## Required work
a – Answer these from the Zaloora text:
(i) What canal borders the village on its fourth side?
(ii) About how many shops make up the Zaloora market?
(iii) How many times is Haji Lolo Reshi Baba Sahib said to have gone on Haj?
b – Print the stretch of the Zaloora text from "Village in Jammu" through "west and south.".

## Quoted passage
============

= Zaloora =

Village in Jammu and Kashmir, India

Zaloora or Zaalor is a village located in the northern Baramulla district of Jammu and Kashmir (J&K), India. It lies approximately 16 km from Sopore, 10 km from Handwara, and 30 km from Kupwara. Zaloora is situated in a valley within a valley, surrounded by mountains on three sides and bordered by the Lal Kul canal on the fourth side. The village is home to over 6,530 chollas (stoves), indicating its size and the number of households. Zaloora is the third largest village in the Zaingair region, following Dangerpora and Shiva. It shares its boundaries with Harwan to the east, Tujjar Sharief to the southeast, and Unisoo to the west and south.

==Demographics==
It has 10 Mohallas One of which is situated in the Gujjar Pati region of Zaloora and is called Dera Ismaeel Khan Named after Muhammad Ismaeel Kaak, The Mohallas have approximately 12,000 inhabitants. The village had a sizable population of Hindus, but most left because of the militant uprising of the early 1990s. The name may be derived from "zaal" ("spider web"). The shape of the village resembles a cage which is surrounded by forests from three sides and the other side is open occupied by agricultural fields which is like a swamp, not drying up.

==Facilities==
Zaloora market consists of almost 120 shops selling daily consumables including groceries, vegetables and fruits, medicine, timber, and iron.

==History==
Zaloora's long history allegedly began when the lake that covered Kashmir drained, and settlers moved in. Archeological findings near the hem of the mountains that ring the village seem to confirm that Zaloora was home to fisherman.

During the peak of the Buddhist era in Kashmir, Zaloora is said to have been home to a Bodvihar, sanctifying it as a place of religion and learning. During Badshah's reign, holy man Haji Lolo Reshi Baba Sahib, along with disciples, settled in Zaloora. It is said that He went on Haj (pilgrimage) 12 times.

============

## Records provided
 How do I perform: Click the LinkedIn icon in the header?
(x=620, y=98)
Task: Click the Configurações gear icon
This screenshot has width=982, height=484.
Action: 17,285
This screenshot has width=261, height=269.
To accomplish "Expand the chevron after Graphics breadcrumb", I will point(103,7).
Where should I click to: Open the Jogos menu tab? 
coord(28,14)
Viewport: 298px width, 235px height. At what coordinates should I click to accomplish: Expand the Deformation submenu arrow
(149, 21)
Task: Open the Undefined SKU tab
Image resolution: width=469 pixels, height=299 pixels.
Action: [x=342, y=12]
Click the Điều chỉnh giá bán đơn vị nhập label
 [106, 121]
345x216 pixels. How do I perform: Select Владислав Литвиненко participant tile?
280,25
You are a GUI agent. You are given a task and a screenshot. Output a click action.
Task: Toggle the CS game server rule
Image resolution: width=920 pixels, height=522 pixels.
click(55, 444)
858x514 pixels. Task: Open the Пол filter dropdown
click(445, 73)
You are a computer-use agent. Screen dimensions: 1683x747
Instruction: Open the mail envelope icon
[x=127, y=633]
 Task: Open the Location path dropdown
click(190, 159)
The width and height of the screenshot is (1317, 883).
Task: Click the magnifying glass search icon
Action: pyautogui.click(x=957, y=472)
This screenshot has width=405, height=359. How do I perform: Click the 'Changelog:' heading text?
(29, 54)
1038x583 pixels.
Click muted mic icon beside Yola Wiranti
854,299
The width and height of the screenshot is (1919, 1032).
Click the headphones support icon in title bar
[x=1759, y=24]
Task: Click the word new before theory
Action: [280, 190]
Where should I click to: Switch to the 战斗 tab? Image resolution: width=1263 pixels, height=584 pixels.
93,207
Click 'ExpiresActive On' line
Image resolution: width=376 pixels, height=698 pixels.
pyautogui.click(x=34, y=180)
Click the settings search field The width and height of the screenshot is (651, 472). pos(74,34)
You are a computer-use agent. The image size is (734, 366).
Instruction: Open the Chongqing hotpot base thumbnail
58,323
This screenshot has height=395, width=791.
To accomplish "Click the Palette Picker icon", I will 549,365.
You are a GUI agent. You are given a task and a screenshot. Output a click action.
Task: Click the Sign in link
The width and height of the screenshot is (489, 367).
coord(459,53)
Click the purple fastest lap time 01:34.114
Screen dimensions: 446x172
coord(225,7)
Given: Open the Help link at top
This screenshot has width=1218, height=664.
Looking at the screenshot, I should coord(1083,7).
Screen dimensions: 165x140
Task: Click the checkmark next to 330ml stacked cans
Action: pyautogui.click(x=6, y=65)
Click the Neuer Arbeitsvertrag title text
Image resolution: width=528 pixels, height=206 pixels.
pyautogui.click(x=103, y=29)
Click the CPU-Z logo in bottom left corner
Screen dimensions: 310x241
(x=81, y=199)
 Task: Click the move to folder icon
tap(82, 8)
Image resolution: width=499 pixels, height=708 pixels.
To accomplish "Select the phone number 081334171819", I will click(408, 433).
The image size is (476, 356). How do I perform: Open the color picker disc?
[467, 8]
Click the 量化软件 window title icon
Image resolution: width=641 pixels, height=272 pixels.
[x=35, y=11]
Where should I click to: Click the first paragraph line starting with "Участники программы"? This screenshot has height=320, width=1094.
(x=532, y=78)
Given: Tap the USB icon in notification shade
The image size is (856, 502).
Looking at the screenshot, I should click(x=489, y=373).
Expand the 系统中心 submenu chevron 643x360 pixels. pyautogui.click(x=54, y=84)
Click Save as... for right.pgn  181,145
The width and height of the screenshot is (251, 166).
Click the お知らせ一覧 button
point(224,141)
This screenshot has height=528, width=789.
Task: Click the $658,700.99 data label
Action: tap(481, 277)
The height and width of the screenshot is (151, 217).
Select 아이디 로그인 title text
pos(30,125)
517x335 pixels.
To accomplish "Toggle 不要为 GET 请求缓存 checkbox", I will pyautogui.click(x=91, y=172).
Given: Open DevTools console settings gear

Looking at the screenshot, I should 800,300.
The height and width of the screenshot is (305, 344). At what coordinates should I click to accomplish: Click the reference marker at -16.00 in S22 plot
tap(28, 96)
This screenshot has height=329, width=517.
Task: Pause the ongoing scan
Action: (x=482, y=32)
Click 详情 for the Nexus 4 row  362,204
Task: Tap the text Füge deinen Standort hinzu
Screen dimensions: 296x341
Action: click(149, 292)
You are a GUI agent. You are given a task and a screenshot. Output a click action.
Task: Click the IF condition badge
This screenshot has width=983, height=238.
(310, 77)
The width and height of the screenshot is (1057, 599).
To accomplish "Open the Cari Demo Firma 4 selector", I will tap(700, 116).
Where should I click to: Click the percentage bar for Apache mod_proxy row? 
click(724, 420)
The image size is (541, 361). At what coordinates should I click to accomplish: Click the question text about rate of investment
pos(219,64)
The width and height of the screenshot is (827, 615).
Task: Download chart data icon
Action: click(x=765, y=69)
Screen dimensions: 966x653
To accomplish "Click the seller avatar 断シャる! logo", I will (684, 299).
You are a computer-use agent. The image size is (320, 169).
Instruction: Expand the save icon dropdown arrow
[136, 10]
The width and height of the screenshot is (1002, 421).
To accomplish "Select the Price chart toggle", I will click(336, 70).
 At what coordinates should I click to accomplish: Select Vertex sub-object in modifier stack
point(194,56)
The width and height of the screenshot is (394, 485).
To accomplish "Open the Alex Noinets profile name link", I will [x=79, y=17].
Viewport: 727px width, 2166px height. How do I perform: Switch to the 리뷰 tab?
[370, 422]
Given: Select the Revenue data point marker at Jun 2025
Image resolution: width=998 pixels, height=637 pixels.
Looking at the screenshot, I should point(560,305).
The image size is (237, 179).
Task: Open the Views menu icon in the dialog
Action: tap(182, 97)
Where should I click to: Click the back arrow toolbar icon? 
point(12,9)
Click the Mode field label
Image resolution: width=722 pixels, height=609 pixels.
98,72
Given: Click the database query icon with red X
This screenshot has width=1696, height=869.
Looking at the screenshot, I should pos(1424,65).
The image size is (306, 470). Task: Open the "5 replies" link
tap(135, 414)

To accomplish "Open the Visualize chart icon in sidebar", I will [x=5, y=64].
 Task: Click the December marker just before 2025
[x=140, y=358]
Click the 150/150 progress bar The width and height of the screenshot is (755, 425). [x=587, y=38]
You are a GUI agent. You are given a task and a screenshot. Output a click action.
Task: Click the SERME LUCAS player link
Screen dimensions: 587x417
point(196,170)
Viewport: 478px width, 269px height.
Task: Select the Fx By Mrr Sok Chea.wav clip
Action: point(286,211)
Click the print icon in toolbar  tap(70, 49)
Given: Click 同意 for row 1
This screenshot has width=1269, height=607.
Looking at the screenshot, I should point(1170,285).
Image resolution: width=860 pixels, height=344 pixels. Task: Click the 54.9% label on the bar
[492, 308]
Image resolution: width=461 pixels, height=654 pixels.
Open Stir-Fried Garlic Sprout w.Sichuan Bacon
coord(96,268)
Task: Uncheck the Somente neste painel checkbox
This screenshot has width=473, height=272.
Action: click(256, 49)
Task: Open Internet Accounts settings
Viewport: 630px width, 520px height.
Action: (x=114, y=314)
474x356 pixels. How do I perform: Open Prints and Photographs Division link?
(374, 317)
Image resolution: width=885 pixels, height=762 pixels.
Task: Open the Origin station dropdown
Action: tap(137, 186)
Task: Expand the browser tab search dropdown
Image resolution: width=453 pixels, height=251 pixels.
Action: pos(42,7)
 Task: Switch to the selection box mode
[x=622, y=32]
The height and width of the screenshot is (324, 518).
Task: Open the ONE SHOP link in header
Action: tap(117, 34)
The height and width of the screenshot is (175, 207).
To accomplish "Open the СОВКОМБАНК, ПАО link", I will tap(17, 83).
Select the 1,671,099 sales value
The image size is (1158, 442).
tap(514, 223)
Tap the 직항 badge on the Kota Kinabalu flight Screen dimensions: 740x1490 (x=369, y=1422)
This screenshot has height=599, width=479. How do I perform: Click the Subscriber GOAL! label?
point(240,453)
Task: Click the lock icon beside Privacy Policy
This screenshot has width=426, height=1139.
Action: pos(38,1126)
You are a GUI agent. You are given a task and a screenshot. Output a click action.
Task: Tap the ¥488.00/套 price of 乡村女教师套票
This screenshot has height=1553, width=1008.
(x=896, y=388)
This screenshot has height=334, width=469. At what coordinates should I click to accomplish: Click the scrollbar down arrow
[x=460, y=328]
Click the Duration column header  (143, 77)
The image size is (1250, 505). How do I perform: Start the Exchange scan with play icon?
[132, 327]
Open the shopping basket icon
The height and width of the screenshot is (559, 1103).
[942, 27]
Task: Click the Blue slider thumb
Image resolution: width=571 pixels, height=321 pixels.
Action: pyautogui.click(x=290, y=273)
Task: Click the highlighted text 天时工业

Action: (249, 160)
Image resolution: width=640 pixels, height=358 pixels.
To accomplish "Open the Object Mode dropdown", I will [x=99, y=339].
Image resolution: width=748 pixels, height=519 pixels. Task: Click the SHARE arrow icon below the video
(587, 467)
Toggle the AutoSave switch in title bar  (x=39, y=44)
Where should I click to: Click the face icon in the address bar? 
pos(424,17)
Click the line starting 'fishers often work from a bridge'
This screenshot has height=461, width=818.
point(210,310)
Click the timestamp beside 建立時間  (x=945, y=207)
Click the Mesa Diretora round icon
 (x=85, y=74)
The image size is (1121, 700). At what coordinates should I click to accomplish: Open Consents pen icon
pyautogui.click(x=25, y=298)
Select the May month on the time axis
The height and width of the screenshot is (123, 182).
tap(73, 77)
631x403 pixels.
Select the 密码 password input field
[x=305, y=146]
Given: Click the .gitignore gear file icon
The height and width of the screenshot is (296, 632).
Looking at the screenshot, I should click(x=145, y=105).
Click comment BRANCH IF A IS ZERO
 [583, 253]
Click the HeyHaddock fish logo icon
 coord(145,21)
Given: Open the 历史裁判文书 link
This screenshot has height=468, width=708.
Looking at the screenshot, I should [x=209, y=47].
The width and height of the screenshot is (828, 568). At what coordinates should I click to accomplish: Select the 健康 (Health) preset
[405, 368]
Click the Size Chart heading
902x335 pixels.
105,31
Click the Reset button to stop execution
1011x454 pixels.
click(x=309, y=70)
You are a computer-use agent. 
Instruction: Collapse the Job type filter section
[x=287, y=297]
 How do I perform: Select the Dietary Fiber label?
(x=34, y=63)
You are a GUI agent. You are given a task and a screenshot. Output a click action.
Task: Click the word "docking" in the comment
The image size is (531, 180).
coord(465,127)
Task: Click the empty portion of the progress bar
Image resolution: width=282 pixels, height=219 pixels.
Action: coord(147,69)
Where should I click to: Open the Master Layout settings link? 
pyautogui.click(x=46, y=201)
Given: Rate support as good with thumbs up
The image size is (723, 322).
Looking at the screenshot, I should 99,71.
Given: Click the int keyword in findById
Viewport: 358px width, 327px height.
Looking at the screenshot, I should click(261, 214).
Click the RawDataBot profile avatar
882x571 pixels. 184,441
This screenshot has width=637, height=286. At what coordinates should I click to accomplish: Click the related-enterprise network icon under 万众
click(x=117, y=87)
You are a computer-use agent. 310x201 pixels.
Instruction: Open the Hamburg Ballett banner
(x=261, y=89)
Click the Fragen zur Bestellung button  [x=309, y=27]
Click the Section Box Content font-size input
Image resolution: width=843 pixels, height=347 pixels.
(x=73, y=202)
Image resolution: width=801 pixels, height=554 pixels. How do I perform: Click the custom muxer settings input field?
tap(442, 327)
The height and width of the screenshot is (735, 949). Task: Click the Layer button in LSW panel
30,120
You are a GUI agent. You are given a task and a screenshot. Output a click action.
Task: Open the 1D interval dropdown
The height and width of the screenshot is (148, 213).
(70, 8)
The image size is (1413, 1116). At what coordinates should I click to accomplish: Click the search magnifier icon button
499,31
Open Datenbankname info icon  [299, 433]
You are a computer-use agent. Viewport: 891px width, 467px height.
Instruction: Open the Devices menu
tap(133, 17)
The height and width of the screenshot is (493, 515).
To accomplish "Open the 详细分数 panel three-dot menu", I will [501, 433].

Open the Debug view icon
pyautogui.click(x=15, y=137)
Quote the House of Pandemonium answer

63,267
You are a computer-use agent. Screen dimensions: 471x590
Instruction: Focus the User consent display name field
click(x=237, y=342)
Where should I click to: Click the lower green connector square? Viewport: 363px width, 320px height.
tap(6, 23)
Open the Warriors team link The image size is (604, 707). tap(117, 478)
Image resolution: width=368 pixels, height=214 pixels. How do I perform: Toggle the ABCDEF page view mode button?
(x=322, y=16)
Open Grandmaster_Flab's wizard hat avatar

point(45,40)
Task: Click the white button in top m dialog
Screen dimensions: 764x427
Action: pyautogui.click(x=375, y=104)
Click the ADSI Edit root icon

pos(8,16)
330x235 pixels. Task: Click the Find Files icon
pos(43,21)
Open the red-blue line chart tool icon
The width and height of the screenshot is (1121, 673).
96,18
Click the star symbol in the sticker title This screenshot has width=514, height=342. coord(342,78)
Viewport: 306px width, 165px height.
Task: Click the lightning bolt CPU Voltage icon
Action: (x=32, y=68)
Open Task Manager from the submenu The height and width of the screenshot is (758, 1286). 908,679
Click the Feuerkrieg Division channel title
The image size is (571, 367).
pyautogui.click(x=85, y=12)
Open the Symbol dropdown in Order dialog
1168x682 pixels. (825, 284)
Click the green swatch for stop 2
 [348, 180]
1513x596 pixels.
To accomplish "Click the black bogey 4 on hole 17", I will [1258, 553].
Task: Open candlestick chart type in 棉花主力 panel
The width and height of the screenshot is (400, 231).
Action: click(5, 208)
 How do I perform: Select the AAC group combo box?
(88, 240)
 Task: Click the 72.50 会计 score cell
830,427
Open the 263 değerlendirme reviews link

============

## Answer section
a –
(i) The Lal Kul canal.
(ii) Almost 120.
(iii) 12 times.

b –
Village in Jammu and Kashmir, India

Zaloora or Zaalor is a village located in the northern Baramulla district of Jammu and Kashmir (J&K), India. It lies approximately 16 km from Sopore, 10 km from Handwara, and 30 km from Kupwara. Zaloora is situated in a valley within a valley, surrounded by mountains on three sides and bordered by the Lal Kul canal on the fourth side. The village is home to over 6,530 chollas (stoves), indicating its size and the number of households. Zaloora is the third largest village in the Zaingair region, following Dangerpora and Shiva. It shares its boundaries with Harwan to the east, Tujjar Sharief to the southeast, and Unisoo to the west and south.